• **EXERCISE DETAILS**
Output every line of the listing below word for word, with no changes.

(Records from a pointing dataset)
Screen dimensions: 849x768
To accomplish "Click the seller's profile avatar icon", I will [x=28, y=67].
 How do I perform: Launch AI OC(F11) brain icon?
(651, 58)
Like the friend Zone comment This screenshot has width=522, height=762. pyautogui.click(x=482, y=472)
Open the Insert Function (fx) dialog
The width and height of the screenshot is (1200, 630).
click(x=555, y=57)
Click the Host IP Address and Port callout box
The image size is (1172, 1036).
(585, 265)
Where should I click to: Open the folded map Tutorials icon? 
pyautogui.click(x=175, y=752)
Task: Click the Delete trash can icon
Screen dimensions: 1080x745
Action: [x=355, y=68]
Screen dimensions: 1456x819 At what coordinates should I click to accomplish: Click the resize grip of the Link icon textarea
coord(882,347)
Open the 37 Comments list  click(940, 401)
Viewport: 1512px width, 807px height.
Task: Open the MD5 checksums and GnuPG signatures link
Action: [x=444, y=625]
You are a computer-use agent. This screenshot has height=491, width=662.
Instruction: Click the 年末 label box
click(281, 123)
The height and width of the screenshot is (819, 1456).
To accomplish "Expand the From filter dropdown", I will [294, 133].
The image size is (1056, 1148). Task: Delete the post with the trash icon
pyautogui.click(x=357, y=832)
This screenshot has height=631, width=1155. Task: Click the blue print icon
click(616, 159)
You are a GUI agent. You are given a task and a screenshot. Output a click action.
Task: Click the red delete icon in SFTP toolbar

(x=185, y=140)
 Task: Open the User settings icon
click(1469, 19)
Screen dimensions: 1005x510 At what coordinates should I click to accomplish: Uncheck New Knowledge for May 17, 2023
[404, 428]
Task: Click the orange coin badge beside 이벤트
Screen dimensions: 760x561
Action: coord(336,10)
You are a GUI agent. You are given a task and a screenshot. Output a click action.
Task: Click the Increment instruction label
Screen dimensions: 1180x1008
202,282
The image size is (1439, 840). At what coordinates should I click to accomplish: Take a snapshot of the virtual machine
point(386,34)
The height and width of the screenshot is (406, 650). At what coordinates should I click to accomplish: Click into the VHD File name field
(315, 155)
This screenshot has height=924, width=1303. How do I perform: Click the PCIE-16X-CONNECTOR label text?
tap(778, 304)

• **EXPECTED ANSWER**
Screen dimensions: 849x768
To accomplish "Click the seller's profile avatar icon", I will [x=28, y=67].
 How do I perform: Launch AI OC(F11) brain icon?
(651, 58)
Like the friend Zone comment This screenshot has width=522, height=762. pyautogui.click(x=482, y=472)
Open the Insert Function (fx) dialog
The width and height of the screenshot is (1200, 630).
click(x=555, y=57)
Click the Host IP Address and Port callout box
The image size is (1172, 1036).
(585, 265)
Where should I click to: Open the folded map Tutorials icon? 
pyautogui.click(x=175, y=752)
Task: Click the Delete trash can icon
Screen dimensions: 1080x745
Action: [x=355, y=68]
Screen dimensions: 1456x819 At what coordinates should I click to accomplish: Click the resize grip of the Link icon textarea
coord(882,347)
Open the 37 Comments list  click(940, 401)
Viewport: 1512px width, 807px height.
Task: Open the MD5 checksums and GnuPG signatures link
Action: [x=444, y=625]
You are a computer-use agent. This screenshot has height=491, width=662.
Instruction: Click the 年末 label box
click(281, 123)
The height and width of the screenshot is (819, 1456).
To accomplish "Expand the From filter dropdown", I will [294, 133].
The image size is (1056, 1148). Task: Delete the post with the trash icon
pyautogui.click(x=357, y=832)
This screenshot has height=631, width=1155. Task: Click the blue print icon
click(616, 159)
You are a GUI agent. You are given a task and a screenshot. Output a click action.
Task: Click the red delete icon in SFTP toolbar

(x=185, y=140)
 Task: Open the User settings icon
click(1469, 19)
Screen dimensions: 1005x510 At what coordinates should I click to accomplish: Uncheck New Knowledge for May 17, 2023
[404, 428]
Task: Click the orange coin badge beside 이벤트
Screen dimensions: 760x561
Action: coord(336,10)
You are a GUI agent. You are given a task and a screenshot. Output a click action.
Task: Click the Increment instruction label
Screen dimensions: 1180x1008
202,282
The image size is (1439, 840). At what coordinates should I click to accomplish: Take a snapshot of the virtual machine
point(386,34)
The height and width of the screenshot is (406, 650). At what coordinates should I click to accomplish: Click into the VHD File name field
(315, 155)
This screenshot has height=924, width=1303. How do I perform: Click the PCIE-16X-CONNECTOR label text?
tap(778, 304)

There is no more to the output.